The induction of SCE with relation to specific base methylation of DNA in Chinese hamster cells by N-methyl-N-nitrosourea and dimethylsulfate.

Abstract

The relationship between the formation of alkylated purines in DNA and sister chromatid exchange (SCE) induction has been studied. Both exponentially growing and density-inhibited Chinese hamster (V79) cultures were treated with various doses of N-methyl-N-nitrosourea (MNU) or dimethylsulfate (DMS). The colony-forming ability and induced frequencies of SCEs were assayed. Following the exposure of density-inhibited cells to radiolabeled methylating agents these phenomena were related to the levels of 7-methylguanine (7-meGua), 0(6)-methylguanine (0(6)-meGua) and 3-methyladenine (3-meAde) in the DNA. At equitoxic doses MNU and DMS induced similar frequencies of SCEs. Since, at equitoxic doses MNU produces about 20 times more 0(6)-meGua in V79-cell DNA than does DMS, this indicates that the formation of this adduct in DNA is not critical for the induction of SCEs by these alkylating agents.
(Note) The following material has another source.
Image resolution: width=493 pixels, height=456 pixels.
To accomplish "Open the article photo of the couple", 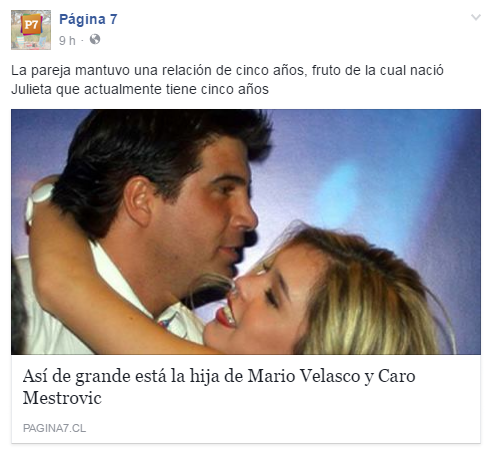I will (x=246, y=232).
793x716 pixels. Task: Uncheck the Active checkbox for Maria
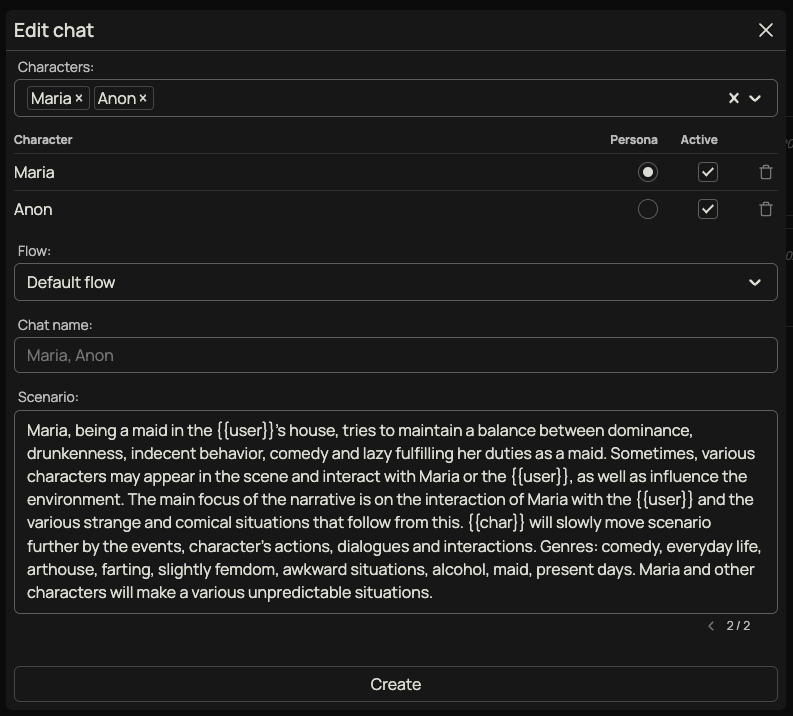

Dimethylsulfate-induced SCEs may be mediated via the production of both 3-meAde and 7-meGua in the DNA; these 2 methylated purines may also be responsible for MNU-induced SCE. No one specific methylated purine was identified, therefore, as being solely accountable for the formation of SCEs. The repair of lesions in the DNA of nonreplicating V79 cells lead to a reduction in the SCE frequency on their subsequent release from the density-inhibited state. This suggests that excision repair is not responsible for the formation of SCEs.